Introduction

Human papillomavirus (HPV) is the most common sexually transmitted infection in the world [1]. Infection with high-risk HPV (HRHPV) subtypes is associated with cervical, vaginal, vulvar, penile, anal, and oropharyngeal cancers [2, 3]. In the USA, HPV associated oropharyngeal cancer rates have now surpassed the rates of cervical cancer, with an annual incidence of 14,400 cases for oropharyngeal cancer [4].

The 9-valent HPV vaccine (Gardasil 9, 9vHPV; Merck, VA) protects against 9 HPV subtypes and has been shown to prevent most HPV associated cancers [5]. Despite the recommendations endorsed by the Advisory Committee on Immunization Practices (ACIP), the HPV vaccine uptake in the USA remains lower than the Healthy People 2030 proposed goal of 80% [6]. Only 48% of adolescents aged 13 through 15 years in the USA received recommended doses of the HPV vaccine by 2018 [6].

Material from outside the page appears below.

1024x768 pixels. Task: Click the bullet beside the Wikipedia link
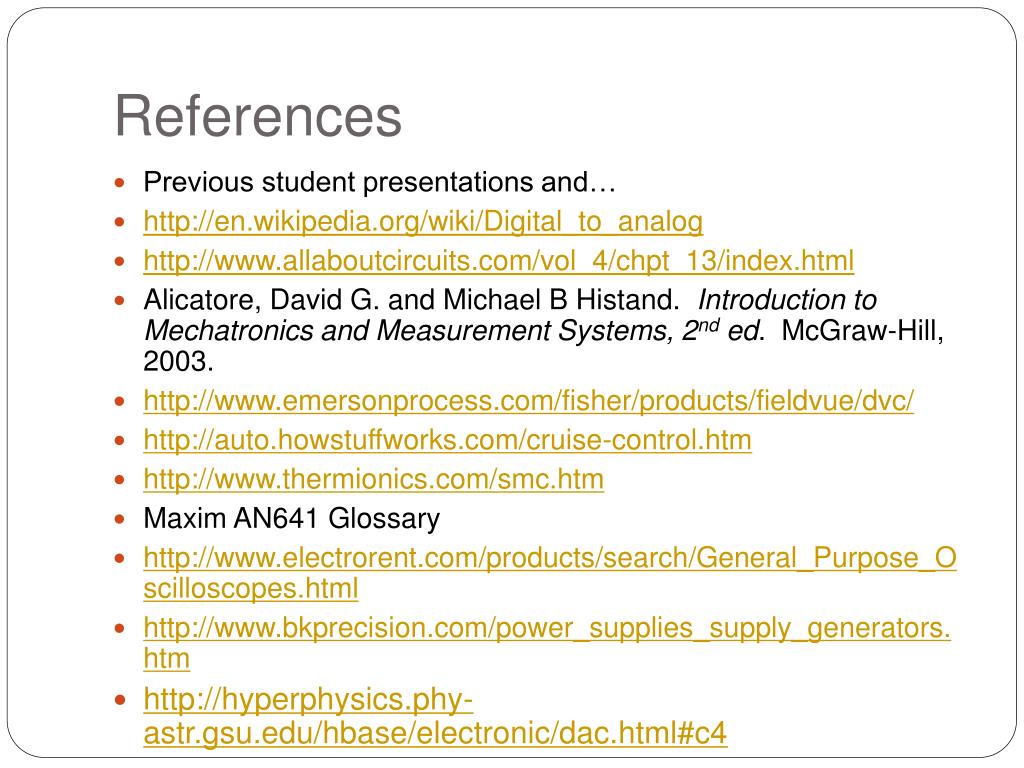click(120, 222)
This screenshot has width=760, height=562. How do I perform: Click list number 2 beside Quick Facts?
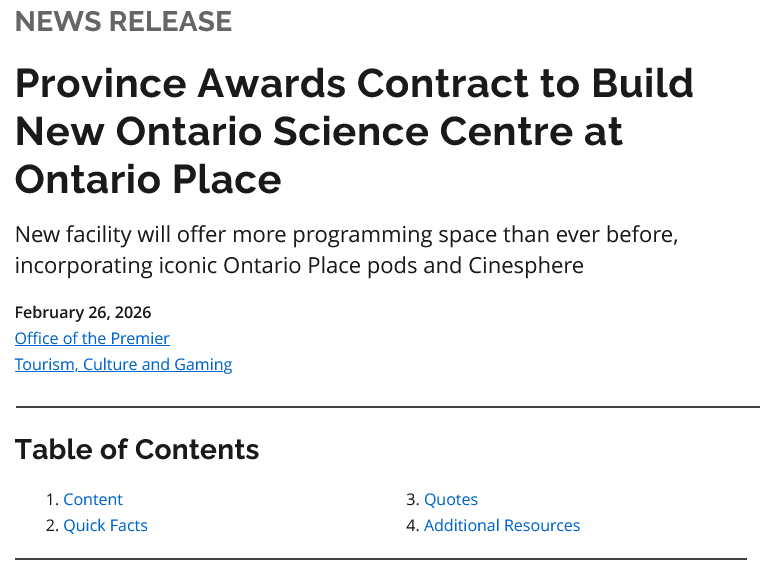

Studies have shown that a healthcare provider’s recommendation is the number one factor influencing HPV vaccination uptake [7]. Healthcare providers with higher knowledge of HPV are more likely to recommend the vaccine [8]. However, both medical and dental providers have an overall poor baseline knowledge on HPV and the HPV vaccine [9, 10]. As such, we decided to investigate the overall knowledge on HPV of medical and dental trainees from two institutions in the USA. We hypothesized that a brief online education intervention would improve medical and dental trainees’ baseline HPV knowledge and, therefore, increase the likelihood of them recommending HPV vaccines to their patients in the future. In addition, given the age of trainees, they might also be more likely to undergo vaccination themselves, based on what they learned, and this might further increase the likelihood of recommending vaccination in the future. The aim of this pilot study was to (1) assess medical and dental trainees’ baseline knowledge regarding HPV and HPV vaccine, (2) determine the willingness to recommend the HPV vaccine to patients, and (3) evaluate the impact of an online intervention on HPV-related knowledge.

Methods

Questionnaires and Online Educational Intervention

We developed an online interactive educational module, using online flashcards based on the pre-existing CDC resources on the HPV and HPV vaccine. The topics on each flashcard ranged from HPV-related cancer knowledge to HPV vaccine recommendation and scheduling (see Appendix 1). The flashcards were designed to provide necessary information for medical and dental trainees to understand the prevalence and burden of HPV infection and also the safety and effectiveness of the HPV vaccine. The online education module also included a brief video from the CDC on how to recommend the HPV vaccine to patients.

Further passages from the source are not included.